▶ WHAT THE TASK ASKS:
Wherever a line of the records contains "will", copy that line.

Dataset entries
>>>

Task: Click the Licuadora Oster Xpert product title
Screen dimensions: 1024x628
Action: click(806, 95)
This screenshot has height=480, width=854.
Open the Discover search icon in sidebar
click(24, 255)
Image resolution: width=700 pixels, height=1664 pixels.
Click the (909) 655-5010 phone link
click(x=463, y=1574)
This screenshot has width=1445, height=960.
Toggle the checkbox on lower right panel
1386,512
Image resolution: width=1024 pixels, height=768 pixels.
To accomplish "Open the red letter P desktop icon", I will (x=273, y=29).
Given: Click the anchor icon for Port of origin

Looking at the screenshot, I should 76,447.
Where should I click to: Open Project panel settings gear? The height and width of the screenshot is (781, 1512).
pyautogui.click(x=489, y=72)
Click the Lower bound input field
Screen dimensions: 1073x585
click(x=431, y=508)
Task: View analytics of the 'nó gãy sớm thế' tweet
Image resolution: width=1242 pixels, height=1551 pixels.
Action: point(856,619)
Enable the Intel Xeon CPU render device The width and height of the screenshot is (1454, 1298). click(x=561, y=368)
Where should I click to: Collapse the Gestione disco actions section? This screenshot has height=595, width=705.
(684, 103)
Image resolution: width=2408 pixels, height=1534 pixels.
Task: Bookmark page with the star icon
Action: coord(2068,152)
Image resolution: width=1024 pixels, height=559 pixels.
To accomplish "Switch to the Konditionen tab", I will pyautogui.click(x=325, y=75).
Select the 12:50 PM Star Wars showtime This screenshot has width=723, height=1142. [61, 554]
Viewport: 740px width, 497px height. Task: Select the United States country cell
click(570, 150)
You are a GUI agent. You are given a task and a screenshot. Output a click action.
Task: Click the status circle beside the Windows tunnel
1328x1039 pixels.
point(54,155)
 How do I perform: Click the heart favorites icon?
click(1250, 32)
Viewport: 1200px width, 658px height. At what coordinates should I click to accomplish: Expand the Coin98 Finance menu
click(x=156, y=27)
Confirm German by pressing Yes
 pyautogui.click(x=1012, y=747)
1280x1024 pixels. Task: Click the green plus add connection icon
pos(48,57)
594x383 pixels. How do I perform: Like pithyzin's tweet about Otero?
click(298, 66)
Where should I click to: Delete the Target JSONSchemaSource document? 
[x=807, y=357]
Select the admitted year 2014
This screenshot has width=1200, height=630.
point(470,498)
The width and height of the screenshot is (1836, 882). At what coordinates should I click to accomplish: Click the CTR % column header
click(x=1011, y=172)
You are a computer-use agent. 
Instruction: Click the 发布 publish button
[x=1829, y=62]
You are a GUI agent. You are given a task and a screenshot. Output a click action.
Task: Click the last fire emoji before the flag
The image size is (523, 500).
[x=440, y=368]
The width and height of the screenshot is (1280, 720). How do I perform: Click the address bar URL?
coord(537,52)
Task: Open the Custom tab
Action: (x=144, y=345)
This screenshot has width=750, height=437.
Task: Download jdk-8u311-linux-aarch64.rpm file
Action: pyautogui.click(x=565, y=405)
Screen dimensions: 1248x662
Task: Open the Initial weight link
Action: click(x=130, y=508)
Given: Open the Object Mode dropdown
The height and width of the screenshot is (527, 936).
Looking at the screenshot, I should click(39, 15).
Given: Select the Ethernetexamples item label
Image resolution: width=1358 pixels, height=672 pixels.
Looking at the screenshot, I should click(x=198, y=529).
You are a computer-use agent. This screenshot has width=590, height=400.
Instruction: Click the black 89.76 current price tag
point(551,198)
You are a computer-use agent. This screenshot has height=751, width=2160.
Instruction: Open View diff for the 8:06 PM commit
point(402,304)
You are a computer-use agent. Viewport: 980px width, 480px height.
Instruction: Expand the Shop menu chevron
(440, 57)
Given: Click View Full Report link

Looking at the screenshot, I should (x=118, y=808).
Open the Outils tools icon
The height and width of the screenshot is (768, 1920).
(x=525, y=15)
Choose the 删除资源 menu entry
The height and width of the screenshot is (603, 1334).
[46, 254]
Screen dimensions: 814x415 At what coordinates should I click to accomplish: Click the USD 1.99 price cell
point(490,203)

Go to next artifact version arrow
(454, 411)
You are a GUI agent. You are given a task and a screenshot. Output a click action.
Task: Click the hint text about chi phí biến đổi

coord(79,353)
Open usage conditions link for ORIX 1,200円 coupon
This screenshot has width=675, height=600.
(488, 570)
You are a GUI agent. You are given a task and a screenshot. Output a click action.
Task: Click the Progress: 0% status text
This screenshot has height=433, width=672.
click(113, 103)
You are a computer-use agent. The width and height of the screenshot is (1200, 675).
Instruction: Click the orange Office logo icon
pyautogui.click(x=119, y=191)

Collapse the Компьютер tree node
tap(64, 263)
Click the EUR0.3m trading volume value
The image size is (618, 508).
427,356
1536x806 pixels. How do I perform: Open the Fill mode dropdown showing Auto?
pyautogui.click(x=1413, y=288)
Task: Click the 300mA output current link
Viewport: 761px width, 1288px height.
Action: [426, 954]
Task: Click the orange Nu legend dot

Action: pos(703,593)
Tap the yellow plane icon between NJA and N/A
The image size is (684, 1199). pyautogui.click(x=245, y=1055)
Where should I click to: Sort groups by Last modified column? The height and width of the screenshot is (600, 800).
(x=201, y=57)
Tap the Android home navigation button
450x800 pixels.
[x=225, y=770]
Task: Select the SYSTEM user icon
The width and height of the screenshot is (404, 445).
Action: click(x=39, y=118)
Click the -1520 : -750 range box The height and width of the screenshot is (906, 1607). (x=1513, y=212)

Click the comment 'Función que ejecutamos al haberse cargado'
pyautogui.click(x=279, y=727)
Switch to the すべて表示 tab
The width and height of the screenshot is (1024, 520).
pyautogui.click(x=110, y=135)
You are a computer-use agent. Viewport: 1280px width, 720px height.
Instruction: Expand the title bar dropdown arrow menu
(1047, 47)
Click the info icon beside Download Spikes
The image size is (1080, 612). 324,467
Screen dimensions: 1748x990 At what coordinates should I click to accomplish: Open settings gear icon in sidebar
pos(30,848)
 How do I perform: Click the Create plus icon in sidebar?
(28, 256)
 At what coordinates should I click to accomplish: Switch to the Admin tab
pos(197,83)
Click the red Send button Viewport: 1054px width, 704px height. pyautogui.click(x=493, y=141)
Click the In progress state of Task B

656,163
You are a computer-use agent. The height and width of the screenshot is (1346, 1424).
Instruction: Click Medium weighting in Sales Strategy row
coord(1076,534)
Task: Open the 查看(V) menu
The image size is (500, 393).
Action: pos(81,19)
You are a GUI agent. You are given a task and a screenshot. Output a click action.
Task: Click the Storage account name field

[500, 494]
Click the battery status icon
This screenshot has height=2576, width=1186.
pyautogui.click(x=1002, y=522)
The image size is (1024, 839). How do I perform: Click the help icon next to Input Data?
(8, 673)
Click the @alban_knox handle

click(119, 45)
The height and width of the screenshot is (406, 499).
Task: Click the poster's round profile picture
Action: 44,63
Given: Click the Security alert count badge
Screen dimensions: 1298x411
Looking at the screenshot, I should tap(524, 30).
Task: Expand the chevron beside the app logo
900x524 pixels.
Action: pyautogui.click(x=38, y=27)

<<<

▶ RESULT OF THE TASK:
To accomplish "Open the red letter P desktop icon", I will (x=273, y=29).
To accomplish "Switch to the Konditionen tab", I will pyautogui.click(x=325, y=75).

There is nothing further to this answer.